Goal of the exercise:
Copy the listing below word for word, line by line.

Records to use:
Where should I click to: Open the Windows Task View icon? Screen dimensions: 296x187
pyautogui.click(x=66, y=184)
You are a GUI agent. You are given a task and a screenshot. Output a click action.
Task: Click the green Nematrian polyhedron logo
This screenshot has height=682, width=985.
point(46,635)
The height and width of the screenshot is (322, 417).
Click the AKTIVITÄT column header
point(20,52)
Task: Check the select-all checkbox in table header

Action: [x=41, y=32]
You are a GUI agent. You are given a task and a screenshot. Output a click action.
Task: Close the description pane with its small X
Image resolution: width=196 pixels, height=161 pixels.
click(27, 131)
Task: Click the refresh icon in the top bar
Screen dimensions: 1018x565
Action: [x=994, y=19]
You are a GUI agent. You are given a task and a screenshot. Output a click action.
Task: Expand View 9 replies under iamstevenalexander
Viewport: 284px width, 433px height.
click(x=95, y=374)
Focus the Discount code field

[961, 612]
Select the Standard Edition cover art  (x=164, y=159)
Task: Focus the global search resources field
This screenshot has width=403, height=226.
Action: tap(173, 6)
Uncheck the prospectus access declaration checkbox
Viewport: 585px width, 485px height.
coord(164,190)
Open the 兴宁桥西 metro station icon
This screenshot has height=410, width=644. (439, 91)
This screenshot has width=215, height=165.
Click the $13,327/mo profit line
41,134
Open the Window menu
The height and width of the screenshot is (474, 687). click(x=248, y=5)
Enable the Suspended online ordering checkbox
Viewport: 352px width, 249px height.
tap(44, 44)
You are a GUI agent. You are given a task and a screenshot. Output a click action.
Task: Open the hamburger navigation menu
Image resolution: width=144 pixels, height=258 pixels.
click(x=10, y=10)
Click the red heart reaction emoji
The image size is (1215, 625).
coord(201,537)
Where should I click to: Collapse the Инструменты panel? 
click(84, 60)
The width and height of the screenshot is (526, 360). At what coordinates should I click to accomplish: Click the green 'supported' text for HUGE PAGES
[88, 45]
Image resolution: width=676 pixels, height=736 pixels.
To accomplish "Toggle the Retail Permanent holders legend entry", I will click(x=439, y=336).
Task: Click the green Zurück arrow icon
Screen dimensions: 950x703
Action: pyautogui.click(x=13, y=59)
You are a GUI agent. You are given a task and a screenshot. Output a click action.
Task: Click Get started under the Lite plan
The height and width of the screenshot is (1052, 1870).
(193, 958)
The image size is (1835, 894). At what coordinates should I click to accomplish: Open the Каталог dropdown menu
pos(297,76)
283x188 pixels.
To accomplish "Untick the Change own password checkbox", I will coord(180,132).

Response below:
Where should I click to: Open the Windows Task View icon? Screen dimensions: 296x187
pyautogui.click(x=66, y=184)
You are a GUI agent. You are given a task and a screenshot. Output a click action.
Task: Click the green Nematrian polyhedron logo
This screenshot has height=682, width=985.
point(46,635)
The height and width of the screenshot is (322, 417).
Click the AKTIVITÄT column header
point(20,52)
Task: Check the select-all checkbox in table header

Action: [x=41, y=32]
You are a GUI agent. You are given a task and a screenshot. Output a click action.
Task: Close the description pane with its small X
Image resolution: width=196 pixels, height=161 pixels.
click(27, 131)
Task: Click the refresh icon in the top bar
Screen dimensions: 1018x565
Action: [x=994, y=19]
You are a GUI agent. You are given a task and a screenshot. Output a click action.
Task: Expand View 9 replies under iamstevenalexander
Viewport: 284px width, 433px height.
click(x=95, y=374)
Focus the Discount code field

[961, 612]
Select the Standard Edition cover art  (x=164, y=159)
Task: Focus the global search resources field
This screenshot has width=403, height=226.
Action: tap(173, 6)
Uncheck the prospectus access declaration checkbox
Viewport: 585px width, 485px height.
coord(164,190)
Open the 兴宁桥西 metro station icon
This screenshot has height=410, width=644. (439, 91)
This screenshot has width=215, height=165.
Click the $13,327/mo profit line
41,134
Open the Window menu
The height and width of the screenshot is (474, 687). click(x=248, y=5)
Enable the Suspended online ordering checkbox
Viewport: 352px width, 249px height.
tap(44, 44)
You are a GUI agent. You are given a task and a screenshot. Output a click action.
Task: Open the hamburger navigation menu
Image resolution: width=144 pixels, height=258 pixels.
click(x=10, y=10)
Click the red heart reaction emoji
The image size is (1215, 625).
coord(201,537)
Where should I click to: Collapse the Инструменты panel? 
click(84, 60)
The width and height of the screenshot is (526, 360). At what coordinates should I click to accomplish: Click the green 'supported' text for HUGE PAGES
[88, 45]
Image resolution: width=676 pixels, height=736 pixels.
To accomplish "Toggle the Retail Permanent holders legend entry", I will click(x=439, y=336).
Task: Click the green Zurück arrow icon
Screen dimensions: 950x703
Action: pyautogui.click(x=13, y=59)
You are a GUI agent. You are given a task and a screenshot. Output a click action.
Task: Click Get started under the Lite plan
The height and width of the screenshot is (1052, 1870).
(193, 958)
The image size is (1835, 894). At what coordinates should I click to accomplish: Open the Каталог dropdown menu
pos(297,76)
283x188 pixels.
To accomplish "Untick the Change own password checkbox", I will coord(180,132).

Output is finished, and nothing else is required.